The first is a precise and accurately known calibration sample, a gas whose concentration is exactly (or as exactly as possible known). The current state of the art is described by NOAA where Peter Tans maintains the WMO international standard. IEHO, the lack of good calibration standards to test their results was a major failure of most of the pre-Mauna Loa CO2 measurement series. NOAA, relatively recently took possession of the standard cylinders from the Keeling labs at Scipps (1995). A calibration standard is a necessary bullshit test of any measurement. Still, anyrabbit who has ever made up calibration mixtures, especially at low concentrations knows that this is not bunny play. There are any numbers of materials issues, worrying about absorption and reaction on surfaces, issues associated with ensuring that the mixture is homogeneously mixed and don't talk about the issues with pumps.and any moving part in the system. Maintaining a sample over long periods is a horror which requires constant rechecking and not a little bit of hard experience.
The second, not so obvious, is the flow system that brings the sample and calibration gases into the cell. Again, materials are a major issue to build a system that samples from where you want the samples to come from, monitoring of meterorology, etc. Since measuring between the sample and the calibration gas are alternated (see this description of the NOAA SOP) if the measurement is to be automated this has to be done with electro (mechanical) valves.
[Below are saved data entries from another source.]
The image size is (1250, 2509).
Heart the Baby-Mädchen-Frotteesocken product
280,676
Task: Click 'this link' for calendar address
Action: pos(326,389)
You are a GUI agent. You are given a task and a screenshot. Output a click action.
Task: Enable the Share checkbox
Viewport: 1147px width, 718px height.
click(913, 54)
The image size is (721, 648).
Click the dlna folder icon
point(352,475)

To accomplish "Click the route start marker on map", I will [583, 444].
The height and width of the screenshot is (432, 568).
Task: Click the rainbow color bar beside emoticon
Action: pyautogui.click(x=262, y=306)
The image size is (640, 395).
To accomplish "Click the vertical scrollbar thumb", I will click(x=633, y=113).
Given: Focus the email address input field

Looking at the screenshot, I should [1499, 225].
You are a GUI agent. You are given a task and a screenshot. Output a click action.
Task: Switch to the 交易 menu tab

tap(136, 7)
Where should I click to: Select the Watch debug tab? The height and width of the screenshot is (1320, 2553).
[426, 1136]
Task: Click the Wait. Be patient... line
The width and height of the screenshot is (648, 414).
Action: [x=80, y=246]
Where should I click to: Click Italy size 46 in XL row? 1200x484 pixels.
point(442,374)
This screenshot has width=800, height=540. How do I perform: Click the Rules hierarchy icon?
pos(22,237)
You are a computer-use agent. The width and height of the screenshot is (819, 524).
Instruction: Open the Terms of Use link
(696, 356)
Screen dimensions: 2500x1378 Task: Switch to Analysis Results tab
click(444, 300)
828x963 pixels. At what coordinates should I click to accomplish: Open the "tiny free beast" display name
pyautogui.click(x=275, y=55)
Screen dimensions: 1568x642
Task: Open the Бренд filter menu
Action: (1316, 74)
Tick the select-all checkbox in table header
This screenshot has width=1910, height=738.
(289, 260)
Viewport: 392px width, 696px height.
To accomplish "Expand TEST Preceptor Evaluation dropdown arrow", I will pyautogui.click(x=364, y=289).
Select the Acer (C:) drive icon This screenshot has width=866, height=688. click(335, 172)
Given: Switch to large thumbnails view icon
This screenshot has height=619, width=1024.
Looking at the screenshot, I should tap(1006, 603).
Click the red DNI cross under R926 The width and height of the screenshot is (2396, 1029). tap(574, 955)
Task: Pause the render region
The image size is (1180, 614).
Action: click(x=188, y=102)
Design of the flow and sampling system is absolutely crucial
The third is REALLY obvious, you have to freeze out the water from the flowing sample gas.
* as in the George Bush sense
** as a side note trying to measure very high absorbances requires measuring a very small signal, down in the noise as it were. On commercial instruments ( which use base 10 logs to report absorbance) unless you have paid a lot for a special don't believe an absorbance base 10 above 2. Cut the concentration or make the length longer.